50 years at Southern Wesleyan University

50 years ago, during Labor Day weekend, I arrived at Central Wesleyan College (CWC, now Southern Wesleyan University, SWU). I thank God for how he led me, then, and now. I don't deserve it, and didn't.

I had just finished a doctorate at the University of Wisconsin, Madison. I had become a Wesleyan, and liked working with young people, and really couldn't see myself as a researcher, so I thought I should try to get a position with one of the Wesleyan colleges. One of them wasn't interested. Two others were. I couldn't make up my mind as to where to go. One night, at mid-week service in the Wesleyan church in Madison, founded by the late Floyd and Olive Titus, there was an invitation for prayer requests. I raised my hand, asking God to give me guidance in my choice. He did. When I returned to my residence, I was told that there was a call from Dr. Mullinax, in Central, South Carolina. I returned his call, and he asked if I had made up my mind. I told him that I just had done so, and agreed to begin work at CWC in the fall. I didn't know, but was later told, that Paul Wood and Claude Rickman had gone to Dr. Mullinax, President of CWC, during their mid-week service, and suggested that it might be a good idea to call that fellow LaBar. Mullinax apparently agreed.
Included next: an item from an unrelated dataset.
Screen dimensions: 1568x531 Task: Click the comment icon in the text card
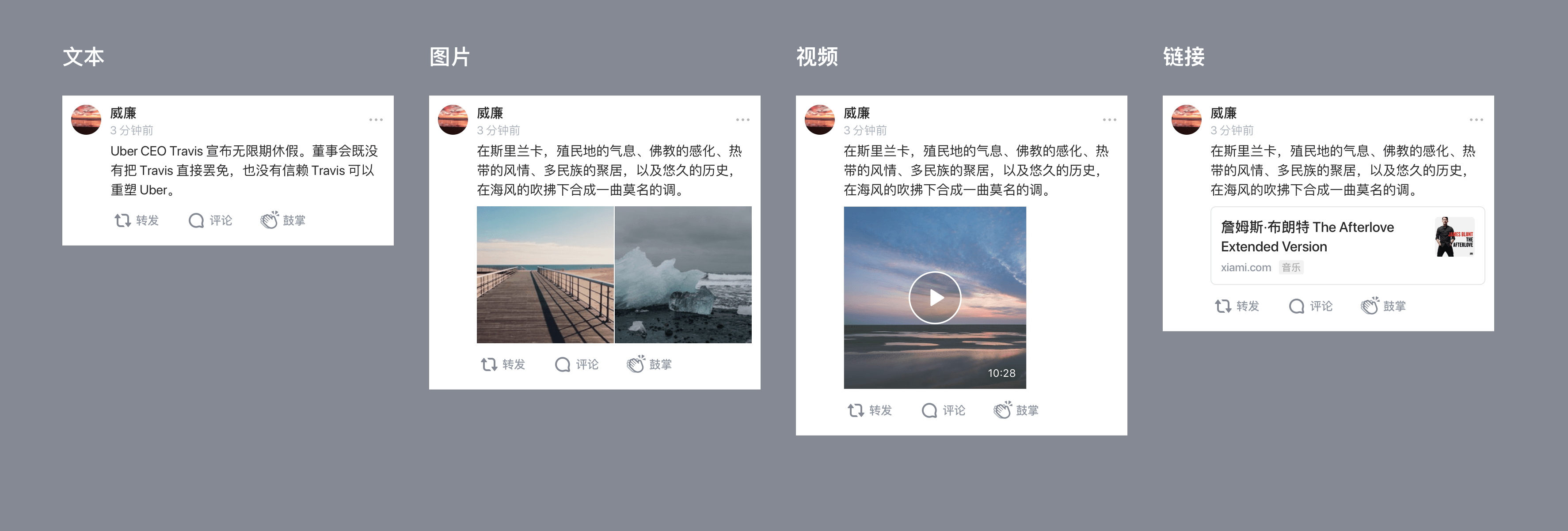tap(196, 220)
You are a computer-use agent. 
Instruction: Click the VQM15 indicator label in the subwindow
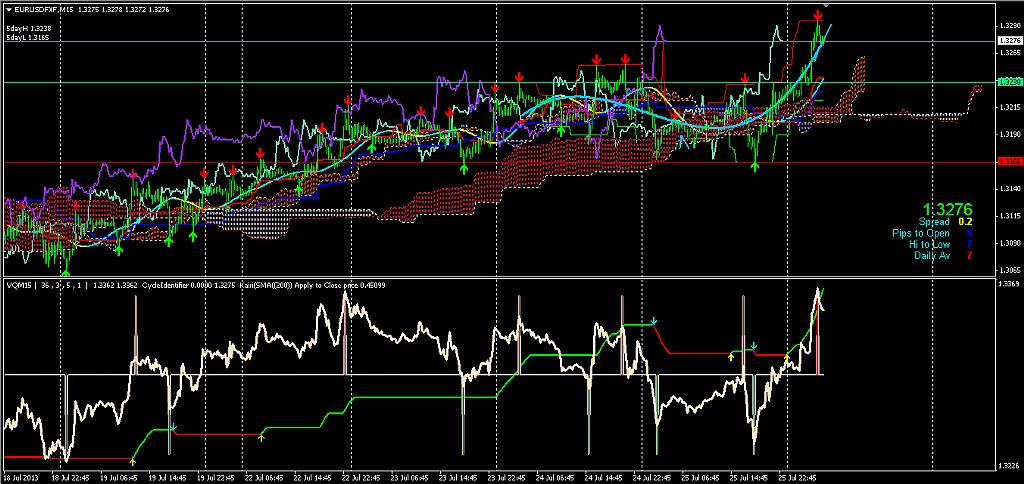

CWC, now SWU, doesn't do things so casually anymore. I had never been in South Carolina until I drove to the campus to take the position, and none of the officials at CWC had ever laid eyes on me. I was not interviewed, I just applied, and, as told above, eventually we agreed for me to become part of CWC. Nowadays new faculty visit the campus, are carefully interviewed by several faculty, perhaps also by students and appropriate administrators, and are often asked to give a lecture or other presentation, before a contract is issued to prospective faculty.

It turned out that the other Wesleyan institution that was interested in my services did not last for more than a few years after I came to South Carolina, and merged with another Wesleyan college.

God helped me, during my 50 years at SWU, to find a godly wife, among the student body. (That sort of thing is frowned on, too, now, for understandable reasons.) He helped me in selecting other faculty to join me in the teaching of science of all kinds, and mathematics and computing, all within the Science Division. I recall, for example, when Academic Dean Claude Rickman and I met each other in the hall outside his office. He had received a letter of resignation from our chemistry teacher, and I had received a letter of inquiry about a position in chemistry, on the same mail, and we were going to see each other about what to do about this, with neither of us knowing about the other letter. (The applicant was hired, and taught chemistry well for a few years, then left for personal reasons. She could have continued, if she had chosen to.) My wife graduated at the head of her class, and both our children graduated from other Christian colleges.

I am thankful that many students influenced me for good, and for the wonderful experiences that I had while at CWC/SWU. These included the chapel services. I don't think I ever missed one, unless I was off campus, with one exception. A rabbit died as a result of a treatment, and a couple of students and I decided that it would be a good learning experience to do an autopsy on the animal, which lasted through chapel time. It was a good learning experience. I saw young people genuinely repent, and people receive a genuine call to some sort of ministry, many times. This was a great privilege. I saw, or heard from, students who came to SWU for all sorts of reasons, such as an athletic scholarship or because a friend had come, but who knew little or nothing of the Christian life, become Christian examples, and, sometimes, be called into some special Christian service.

SWU has grown significantly. There were about 200 students when I came, almost all of them living on campus. Now there are about ten times than many, and many of these are adults who live near our extension centers at various points in South Carolina.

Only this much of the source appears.